Books by Briars About the Briarpatch

Our "Journal"

In 1973, the first or “proto” issue of the Briarpatch Review—what would become our quarterly magazine for several years—was assembled by Gurney Norman using the layout studio at the Whole Earth Catalog between issues. 

You may recall Gurney as the author of “Divine Right’s Trip,” a novel serialized in The Last Whole Earth Catalog.

In the Spring of 1975, Michael Phillips recruited a new team to restart the Review—to be by and for the members. It was a revolving team of volunteers; whoever was ready, willing, and able to contribute to the process of organizing, writing, editing, and publishing each issue.

Eleven issues were published between 1975 and 1978. Added to Gurney’s first issue that made an even dozen total.

We plan to publish excerpts from them here as blog posts. You can visit our blog page to find the latest postings.

Page 1, Cover Image. Issue 2, Spring, 1975

The titles of several of the books described here are linked to individual pages which provide more information about that particular book. Click the title links to learn more.

Our Book

The first book in the list that makes up The Briarpatch Bookshelf is a collection of the first eight Briarpatch Reviews published by the teams of volunteers mentioned above.
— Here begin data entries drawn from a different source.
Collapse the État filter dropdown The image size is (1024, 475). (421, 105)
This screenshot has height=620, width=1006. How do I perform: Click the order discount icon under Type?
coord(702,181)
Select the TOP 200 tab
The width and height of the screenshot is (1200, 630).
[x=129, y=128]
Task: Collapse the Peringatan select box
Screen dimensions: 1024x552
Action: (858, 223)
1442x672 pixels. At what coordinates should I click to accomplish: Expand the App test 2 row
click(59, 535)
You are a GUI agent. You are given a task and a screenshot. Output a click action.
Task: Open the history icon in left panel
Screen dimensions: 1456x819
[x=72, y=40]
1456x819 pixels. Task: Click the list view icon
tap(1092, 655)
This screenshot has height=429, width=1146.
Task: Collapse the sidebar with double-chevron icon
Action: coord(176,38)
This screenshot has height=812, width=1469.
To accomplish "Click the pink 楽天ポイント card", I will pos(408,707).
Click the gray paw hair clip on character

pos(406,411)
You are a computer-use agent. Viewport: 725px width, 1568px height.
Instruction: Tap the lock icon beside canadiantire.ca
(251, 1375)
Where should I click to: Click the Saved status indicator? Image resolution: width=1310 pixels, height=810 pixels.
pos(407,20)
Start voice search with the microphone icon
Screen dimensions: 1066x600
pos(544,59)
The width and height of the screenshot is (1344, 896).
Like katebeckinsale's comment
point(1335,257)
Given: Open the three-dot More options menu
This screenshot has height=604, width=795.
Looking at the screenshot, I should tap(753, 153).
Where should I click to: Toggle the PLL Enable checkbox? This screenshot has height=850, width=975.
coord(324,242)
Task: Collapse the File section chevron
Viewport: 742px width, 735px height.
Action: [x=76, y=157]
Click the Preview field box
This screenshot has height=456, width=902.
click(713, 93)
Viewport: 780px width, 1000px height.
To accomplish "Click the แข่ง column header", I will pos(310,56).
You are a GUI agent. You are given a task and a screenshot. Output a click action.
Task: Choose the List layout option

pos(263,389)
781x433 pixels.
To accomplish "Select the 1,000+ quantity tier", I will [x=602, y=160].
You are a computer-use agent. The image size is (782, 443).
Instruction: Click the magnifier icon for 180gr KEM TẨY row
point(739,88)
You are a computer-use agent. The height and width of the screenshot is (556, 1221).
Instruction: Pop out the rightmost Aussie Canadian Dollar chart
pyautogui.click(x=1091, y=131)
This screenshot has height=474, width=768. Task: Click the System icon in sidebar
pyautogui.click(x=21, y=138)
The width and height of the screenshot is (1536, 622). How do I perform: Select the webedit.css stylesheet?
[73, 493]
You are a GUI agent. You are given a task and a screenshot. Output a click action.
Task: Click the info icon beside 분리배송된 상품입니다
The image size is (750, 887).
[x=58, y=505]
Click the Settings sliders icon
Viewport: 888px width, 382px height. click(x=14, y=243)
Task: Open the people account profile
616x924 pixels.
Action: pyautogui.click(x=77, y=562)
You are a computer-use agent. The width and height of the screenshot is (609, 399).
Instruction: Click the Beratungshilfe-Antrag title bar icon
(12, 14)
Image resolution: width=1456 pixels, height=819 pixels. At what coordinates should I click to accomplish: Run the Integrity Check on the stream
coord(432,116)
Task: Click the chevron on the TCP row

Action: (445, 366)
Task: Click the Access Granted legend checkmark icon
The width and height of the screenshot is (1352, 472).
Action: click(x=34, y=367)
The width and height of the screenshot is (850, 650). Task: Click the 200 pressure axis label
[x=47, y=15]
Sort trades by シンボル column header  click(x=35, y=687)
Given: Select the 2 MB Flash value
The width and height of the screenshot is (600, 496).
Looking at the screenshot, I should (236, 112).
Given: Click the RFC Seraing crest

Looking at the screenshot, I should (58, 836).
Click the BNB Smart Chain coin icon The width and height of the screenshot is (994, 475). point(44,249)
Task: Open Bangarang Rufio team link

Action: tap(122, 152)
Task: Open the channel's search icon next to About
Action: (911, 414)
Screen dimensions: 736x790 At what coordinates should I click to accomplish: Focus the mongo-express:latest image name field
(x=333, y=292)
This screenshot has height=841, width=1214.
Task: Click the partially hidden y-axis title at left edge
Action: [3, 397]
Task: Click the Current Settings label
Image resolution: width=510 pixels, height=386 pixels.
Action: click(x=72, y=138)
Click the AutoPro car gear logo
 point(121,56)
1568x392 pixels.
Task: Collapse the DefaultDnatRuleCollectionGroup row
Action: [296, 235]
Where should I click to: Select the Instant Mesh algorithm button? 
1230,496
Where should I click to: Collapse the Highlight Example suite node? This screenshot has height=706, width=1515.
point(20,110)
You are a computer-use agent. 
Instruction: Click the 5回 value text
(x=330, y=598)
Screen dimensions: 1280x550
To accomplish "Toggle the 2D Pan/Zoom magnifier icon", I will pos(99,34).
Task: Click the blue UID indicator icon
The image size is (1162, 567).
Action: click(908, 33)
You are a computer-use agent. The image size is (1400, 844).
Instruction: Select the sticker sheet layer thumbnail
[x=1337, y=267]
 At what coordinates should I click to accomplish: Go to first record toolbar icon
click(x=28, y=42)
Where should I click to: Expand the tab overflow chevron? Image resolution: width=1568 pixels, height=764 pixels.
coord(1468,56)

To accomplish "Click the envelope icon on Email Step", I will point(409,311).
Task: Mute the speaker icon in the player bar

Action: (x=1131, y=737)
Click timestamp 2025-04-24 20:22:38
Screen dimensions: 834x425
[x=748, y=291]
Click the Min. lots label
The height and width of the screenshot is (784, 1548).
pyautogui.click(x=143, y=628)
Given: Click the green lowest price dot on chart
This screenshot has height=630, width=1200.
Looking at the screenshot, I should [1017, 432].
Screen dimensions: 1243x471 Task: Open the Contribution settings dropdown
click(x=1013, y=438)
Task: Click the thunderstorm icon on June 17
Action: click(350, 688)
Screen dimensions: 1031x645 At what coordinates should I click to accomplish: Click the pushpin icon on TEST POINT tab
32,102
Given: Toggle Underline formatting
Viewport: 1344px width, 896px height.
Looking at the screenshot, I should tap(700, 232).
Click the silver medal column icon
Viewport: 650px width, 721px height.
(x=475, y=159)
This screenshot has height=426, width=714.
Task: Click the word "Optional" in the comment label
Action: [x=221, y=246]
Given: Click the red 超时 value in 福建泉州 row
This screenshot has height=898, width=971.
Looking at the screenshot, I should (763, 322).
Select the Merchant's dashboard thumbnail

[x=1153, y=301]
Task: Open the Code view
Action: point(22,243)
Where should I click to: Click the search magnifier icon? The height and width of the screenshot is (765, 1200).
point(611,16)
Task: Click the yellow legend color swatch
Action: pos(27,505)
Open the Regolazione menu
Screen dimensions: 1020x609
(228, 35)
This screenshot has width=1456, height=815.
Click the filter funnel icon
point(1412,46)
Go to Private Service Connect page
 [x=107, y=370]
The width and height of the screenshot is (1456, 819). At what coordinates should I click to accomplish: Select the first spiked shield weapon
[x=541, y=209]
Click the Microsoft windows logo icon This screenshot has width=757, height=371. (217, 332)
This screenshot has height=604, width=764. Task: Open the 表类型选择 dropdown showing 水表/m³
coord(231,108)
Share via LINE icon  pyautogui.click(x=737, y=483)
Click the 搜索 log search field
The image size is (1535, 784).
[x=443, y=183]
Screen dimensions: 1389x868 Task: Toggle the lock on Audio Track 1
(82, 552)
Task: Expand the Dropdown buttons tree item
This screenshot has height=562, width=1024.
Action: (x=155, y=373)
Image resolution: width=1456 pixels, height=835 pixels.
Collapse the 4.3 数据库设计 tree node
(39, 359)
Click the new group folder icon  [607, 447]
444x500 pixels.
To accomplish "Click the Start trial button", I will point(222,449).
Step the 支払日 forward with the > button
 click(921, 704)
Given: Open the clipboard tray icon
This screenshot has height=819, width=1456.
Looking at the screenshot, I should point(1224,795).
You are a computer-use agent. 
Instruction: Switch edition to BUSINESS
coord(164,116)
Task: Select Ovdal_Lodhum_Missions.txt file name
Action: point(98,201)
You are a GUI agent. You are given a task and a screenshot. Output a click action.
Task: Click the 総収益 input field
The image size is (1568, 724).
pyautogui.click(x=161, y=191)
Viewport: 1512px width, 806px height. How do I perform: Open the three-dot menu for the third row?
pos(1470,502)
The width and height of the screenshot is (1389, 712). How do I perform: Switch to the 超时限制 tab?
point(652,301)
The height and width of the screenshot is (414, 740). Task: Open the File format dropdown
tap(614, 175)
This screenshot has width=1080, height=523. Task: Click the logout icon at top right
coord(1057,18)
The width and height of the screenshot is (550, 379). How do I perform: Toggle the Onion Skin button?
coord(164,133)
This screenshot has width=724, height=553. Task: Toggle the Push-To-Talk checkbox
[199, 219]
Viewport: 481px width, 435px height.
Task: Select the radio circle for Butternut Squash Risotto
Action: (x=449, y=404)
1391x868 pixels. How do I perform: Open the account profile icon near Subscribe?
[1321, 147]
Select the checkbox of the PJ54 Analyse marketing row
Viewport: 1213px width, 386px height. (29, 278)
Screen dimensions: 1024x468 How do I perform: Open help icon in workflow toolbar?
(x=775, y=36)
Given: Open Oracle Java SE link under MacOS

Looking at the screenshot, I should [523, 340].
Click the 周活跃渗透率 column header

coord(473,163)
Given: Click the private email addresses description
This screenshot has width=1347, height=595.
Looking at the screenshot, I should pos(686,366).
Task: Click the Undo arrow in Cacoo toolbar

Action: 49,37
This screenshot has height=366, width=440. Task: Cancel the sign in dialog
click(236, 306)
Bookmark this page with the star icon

The Briarpatch Book edited by Michael Phillips and Salli Rasberry.

The Briarpatch Book, published in 1978 and still widely available, is a compilation of the first eight of those final eleven issues. This community “journal” served as our “house organ,” documenting our efforts to cooperate and support one another in doing business in a different way.

Cover Briarpatch Book

The Briarpatch Book and the books described below constitute a kind of “codex,” if you will, of Briarpatch knowledge and wisdom—collected, evaluated, and reported back to the community and the world through the magic of the printed and bound word.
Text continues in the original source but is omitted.